▶ **Provided passage**:
════════════════════
My husband Al & I have been married for 39 years. He is a health care practitioner. We have 2 sons, Jeremy, 33 and Brett, 29. We adopted Alexa when was she was 3-1/2 years old, from Russia, and the boys were 13 and 9 years old respectively.
Presently, I am entering a new phase in my life. After teaching for almost 30 years, I am turning my focus to advocacy, education and awareness on issues related to bullying, depression and suicide. I am trying to turn our family's tragedy into positive change for other families. Hopefully, other children who are in similar circumstances as Alexa was will have a different outcome.
I am more available to spend time with my family and enjoy events with them. This has been a very exciting year for us. Our older son and his wife Laura had their first child, our first grandchild, Elin Elizabeth, who turned a year old in July. Our younger son got married last September on Block Island, RI, where we spent many summer vacations. He and his wife Marcella have moved to Boston, where Brett is attending graduate school and she is working as a social worker, having completed her MSW.
While we are thankful for these happy occassions, they are bittersweet, knowing how much Alexa would have enjoyed being part of them. She would have loved her sisters-in-law and becoming an aunt.
Alexa was with her birth mother for 18 months before she was taken from her. She was young and unable to provide for her. Alexa was in several different orphanages prior to the one we adopted her from.
She was a very happy, affectionate little girl. She made a very smooth transition into our family and life in America. She loved the boys and they loved her. They were a good deal older than her and had their own lives and activities, but Alexa just went along with all of the running around we did. Within 3 months she understood everything said to her and by six months had pretty much mastered the English language.
Alexa was very bright. She had a natural curiosity, worked hard and was a teacher's dream student. She was gifted in the area of Language Arts. Her vocabulary was astonishing for a child with her background. Her brothers joked that they were born in this country, while she came here not knowing a word of English, and far surpassed them in both reading and writing.
════════════════════
▶ **Exercise data**:
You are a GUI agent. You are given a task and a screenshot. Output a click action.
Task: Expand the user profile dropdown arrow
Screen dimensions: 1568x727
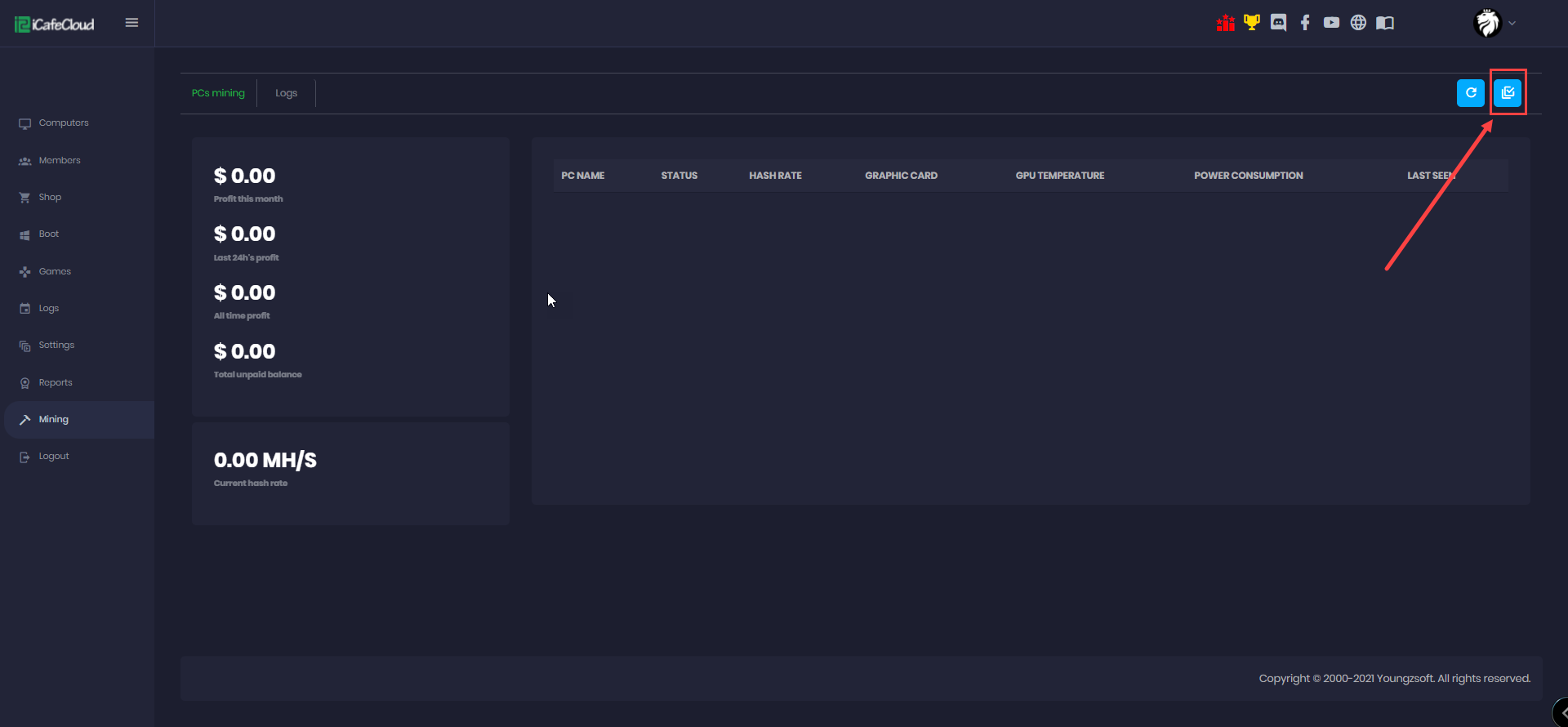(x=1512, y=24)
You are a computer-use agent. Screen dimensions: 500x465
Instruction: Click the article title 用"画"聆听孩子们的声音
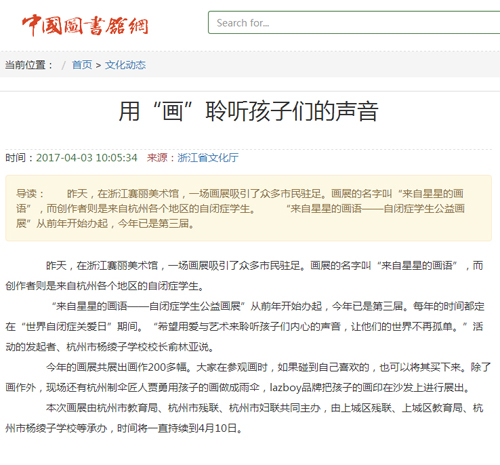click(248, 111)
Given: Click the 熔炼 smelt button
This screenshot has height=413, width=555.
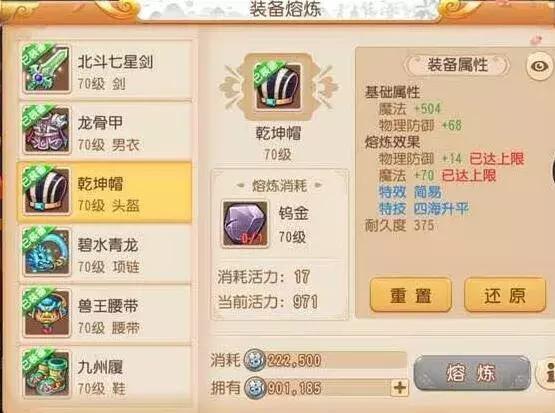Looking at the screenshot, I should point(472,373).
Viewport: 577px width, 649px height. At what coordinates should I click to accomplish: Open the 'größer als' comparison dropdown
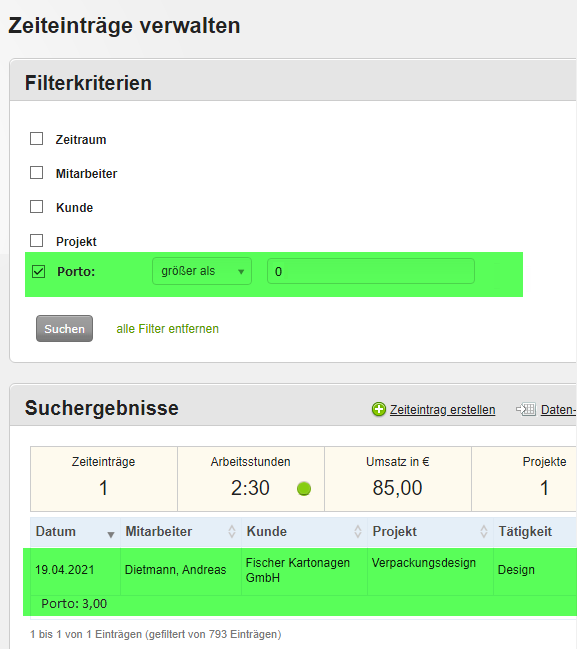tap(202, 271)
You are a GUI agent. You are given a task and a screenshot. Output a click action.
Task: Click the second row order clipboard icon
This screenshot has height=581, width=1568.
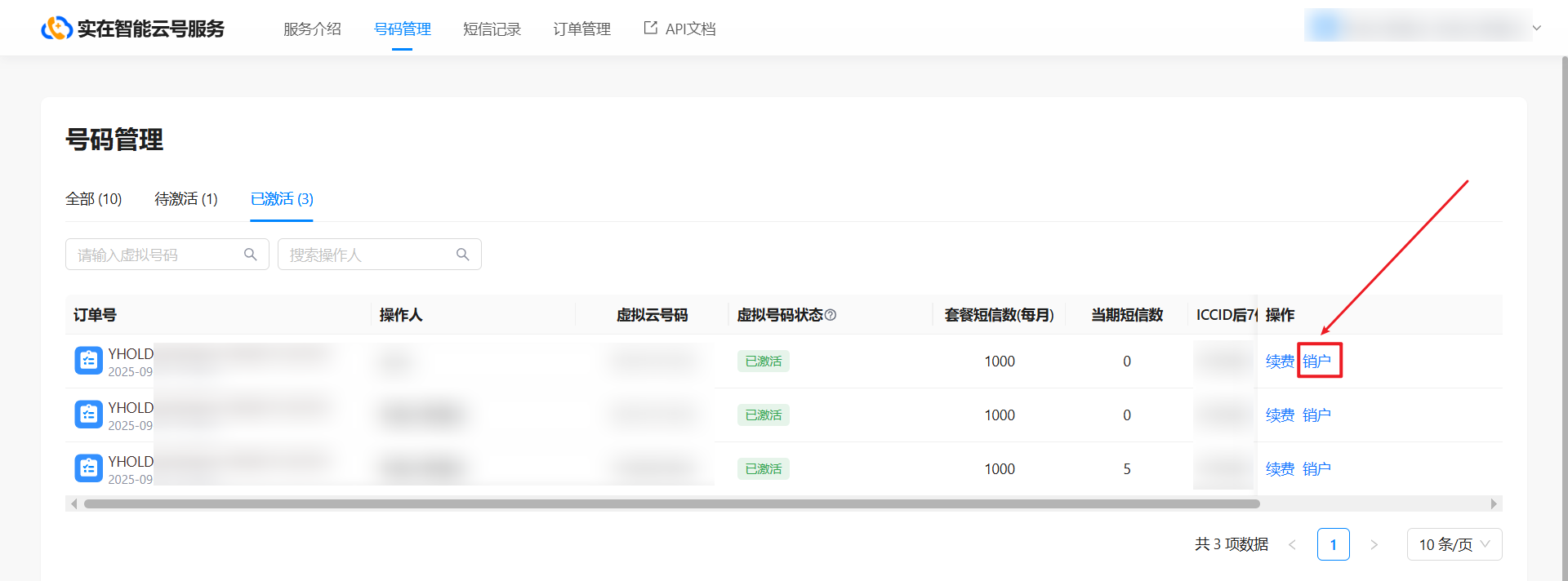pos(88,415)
════════════════════
▶ **Required actions**:
1. In the memoir about Alexa, rewrite the stretch from "Alexa was with" through "adopted her from.", substituting "children's homes" for "orphanages".
2. Summarize the memoir about Alexa in two sentences.
3. Write the next part of the memoir about Alexa, picking up after its last sentence.

▶ **Answers given**:
1.
Alexa was with her birth mother for 18 months before she was taken from her. She was young and unable to provide for her. Alexa was in several different children's homes prior to the one we adopted her from.

2. The writer, married 39 years with two sons and a daughter, Alexa, adopted from Russia at age three and a half, is leaving almost 30 years of teaching to work on advocacy, education and awareness about bullying, depression and suicide. The writer describes the year's happy family events as bittersweet because Alexa would have enjoyed them, and recalls her as a happy, affectionate and very bright girl who mastered English within six months and was gifted in Language Arts.

3.
Their prediction was that she would be accepted into the best colleges of the 3 of them and probably with a scholarship to boot.
As Alexa got older, it became apparent that she was a bit different, not glaringly so, but enough to not be in the ‘in crowd.’ She was sensitive and rather mature for her age. She didn’t have a need for a lot of superficial friendships, but she wanted the friends she had to be genuine and meaningful. She had one friend for quite a few years that she considered to be a soul mate. When she entered 8th grade, however, at the urging of another friend, this girl and the instigator dropped Alexa. Then they convinced another friend to break off her friendship with Alexa.
Throughout most of her 8th grade year Alexa was demeaned by being ignored, taunted, made to feel worthless, and at the height of the torment was cyberbullied via e-mails and I-M’s.
She appeared to weather the storm, however, with the help of an outside therapist and the school guidance counselor. She became good friends with another girl who shared many of her same interests. Alexa was the lead in the school play and she also caught the attention of a kind, sensitive boy.
It was an absolute shock when she took her life just 3 days before she was to attend high school. While there were most likely numerous reasons for this tragic turn of events, depression being one of them, we feel that the overriding one was due to the bullying she received in 8th grade. Alexa decided that she was not going to relive that torture in high school.
Alexa ended her pain, but she left a lifetime of pain for her family.